··· Given text

Prosecutor wants to introduce new evidence of Crumbleys' bad parenting, 'toxic' family environment

Jennifer and James Crumbley
Photo credit Bill Pugliano/Getty Images

(WWJ) – New court filings from the Oakland County Prosecutor are asking a judge to submit evidence of bad parenting in the case of James and Jennifer Crumbley, who have been charged with involuntary manslaughter in connection with the Oxford High School shooting last November.

Four Oxford students were killed on Nov. 30 when the Crumbleys’ son, Ethan, opened fire inside the school. Prosecutors are arguing the parents’ troubles in their family lives, including arguments, drinking and infidelity, led him down a “pathway to violence,” the trial strategy the prosecution plans to use.

In this week’s court filings, prosecutors say interviews with friends and associates show a pattern of a “toxic” home where Crumbley was inserted into the couple’s problems over money and infidelity.

The teen, 15 years old at the time he carried out the attack that killed four students and injured seven other people on Nov. 30, lived in a home with instability and no supervision since he was a young child, the court document says.

That “helped lay the foundation for his later violence,” prosecutors say.

"Put simply, they created an environment in which their son's violent tendencies flourished. They were aware their son was troubled, and then they bought him a gun," the filing says.

The document alleges when Ethan was just 6 years old, his mother brought him to spend the night at her boyfriend’s house, and while he was sitting on the couch, she gave her boyfriend an ultimatum – let her move in with him or she was moving to Michigan with her husband.

Prosecutors say video of an argument about this incident will be shown during the trial.

The document also alleges the Crumbleys spent nearly $4,000 on alcohol in 2021 -- and potentially more with cash purchases -- and drinking was often a problem in their home.

······

**What the task asks**
According to the article about the Crumbley case, how much did the Crumbleys spend on alcohol in 2021?

··· Entries provided

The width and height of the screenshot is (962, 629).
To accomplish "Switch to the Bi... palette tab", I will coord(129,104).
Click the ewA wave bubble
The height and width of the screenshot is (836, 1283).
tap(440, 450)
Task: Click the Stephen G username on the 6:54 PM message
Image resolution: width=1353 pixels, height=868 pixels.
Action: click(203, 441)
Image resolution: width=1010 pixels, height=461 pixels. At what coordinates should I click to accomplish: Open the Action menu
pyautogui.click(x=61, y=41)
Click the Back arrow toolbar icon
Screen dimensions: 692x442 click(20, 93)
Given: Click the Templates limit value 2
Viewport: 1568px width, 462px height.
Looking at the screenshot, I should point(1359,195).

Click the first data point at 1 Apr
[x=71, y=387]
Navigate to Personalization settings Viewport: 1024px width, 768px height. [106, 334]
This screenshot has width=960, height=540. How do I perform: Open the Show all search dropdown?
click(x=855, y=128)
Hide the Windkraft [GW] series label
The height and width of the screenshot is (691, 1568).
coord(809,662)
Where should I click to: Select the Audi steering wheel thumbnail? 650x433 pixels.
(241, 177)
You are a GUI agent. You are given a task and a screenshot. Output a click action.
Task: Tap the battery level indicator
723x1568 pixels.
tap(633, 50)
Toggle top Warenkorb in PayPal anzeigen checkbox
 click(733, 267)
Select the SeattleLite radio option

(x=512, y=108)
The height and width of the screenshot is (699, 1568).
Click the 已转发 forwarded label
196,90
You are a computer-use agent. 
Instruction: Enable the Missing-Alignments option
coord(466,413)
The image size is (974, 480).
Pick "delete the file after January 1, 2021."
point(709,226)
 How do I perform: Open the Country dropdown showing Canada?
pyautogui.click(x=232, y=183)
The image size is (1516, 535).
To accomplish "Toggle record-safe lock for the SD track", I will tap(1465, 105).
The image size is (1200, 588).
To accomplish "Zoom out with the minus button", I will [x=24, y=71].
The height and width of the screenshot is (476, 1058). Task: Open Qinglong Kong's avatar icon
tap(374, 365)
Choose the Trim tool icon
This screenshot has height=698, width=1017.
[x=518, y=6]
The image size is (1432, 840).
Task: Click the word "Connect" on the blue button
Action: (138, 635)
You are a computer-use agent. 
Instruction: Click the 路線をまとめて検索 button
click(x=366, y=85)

······

**Result below**
Nearly $4,000, and potentially more with cash purchases.